The decryption routine utilises regex to extract hex values from an obfuscated string, which then undergo a interesting brute force and XOR operation to produce a second set of hex values, corresponding to ASCII characters. Once properly extracted, the second set of ascii values make up a payload that retrieves and loads a malicious binary.

Source File

The sample can be found here, in the HynekPetrak Javascript malware collection.

Initial Analysis

Analysis of the source file shows that it consists mostly of one large obfuscated string.

Below that, there are some obfuscated function names, and a reference to a regex query.

In order to make any sense of this, I first focused on the large obfuscated block. I removed the joining plus signs and attempted to decode it using any common methods (base64, hex etc), but this was not of any success.

Then I removed the block, and focused on the surrounding code, in order to get an idea as to how it is used.

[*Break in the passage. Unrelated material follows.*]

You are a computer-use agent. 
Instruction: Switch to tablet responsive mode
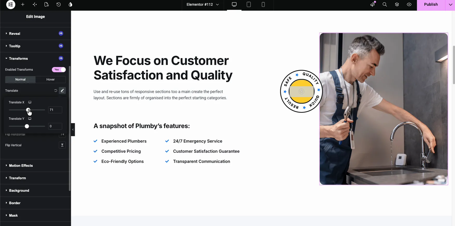click(x=249, y=4)
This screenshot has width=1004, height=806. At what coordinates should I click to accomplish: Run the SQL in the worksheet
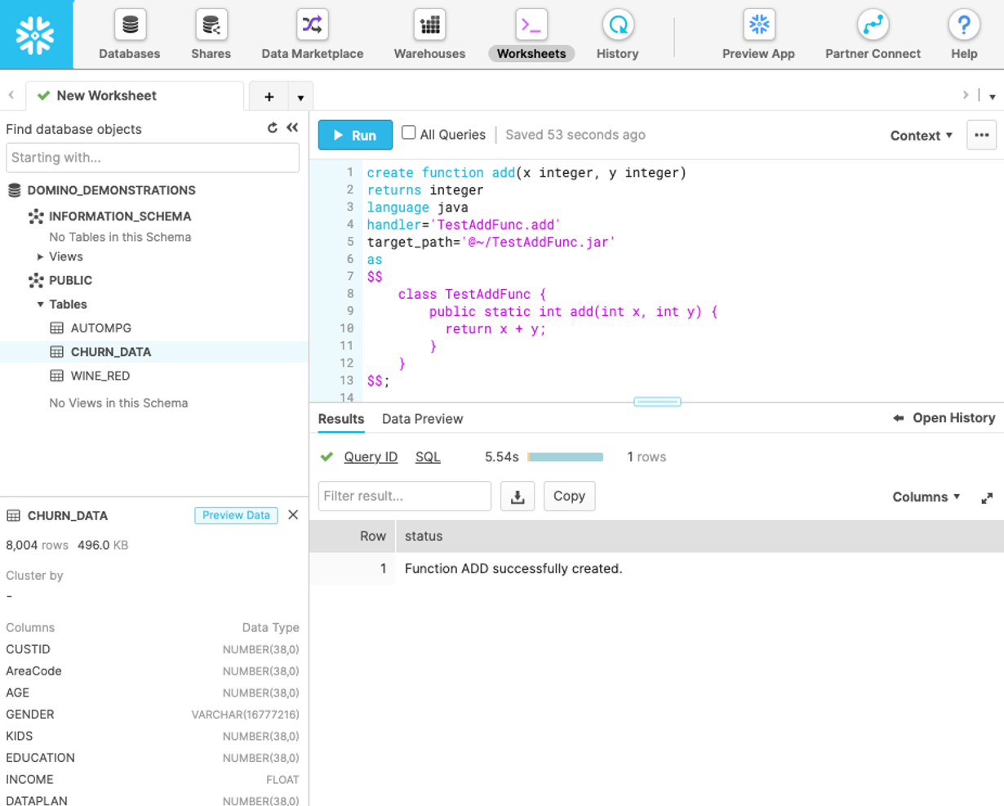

This made me realise that the obfuscated block, is actually passed into another function later on in the code. Presumably, this second block where the code is passed, will contain the de-obfuscation routine.

Adding some newlines for readability, this is where the obfuscated string ends up going. Note that there is an interesting regex function in there.

Rather than reading the obfuscated code, I took a guess at what the variable names might be, and used vscode search/replace to fix them up.

Note that the “getRandomChar()” function, is referencing this code previously defined in the function. Which seems to return a random character from the array in the function.

At first, I thought these were just a bunch of meaningless characters, but eventually I realised that the possible values contain an XOR operator ^, and all the characters required to spell out “eval”. This will make more sense later.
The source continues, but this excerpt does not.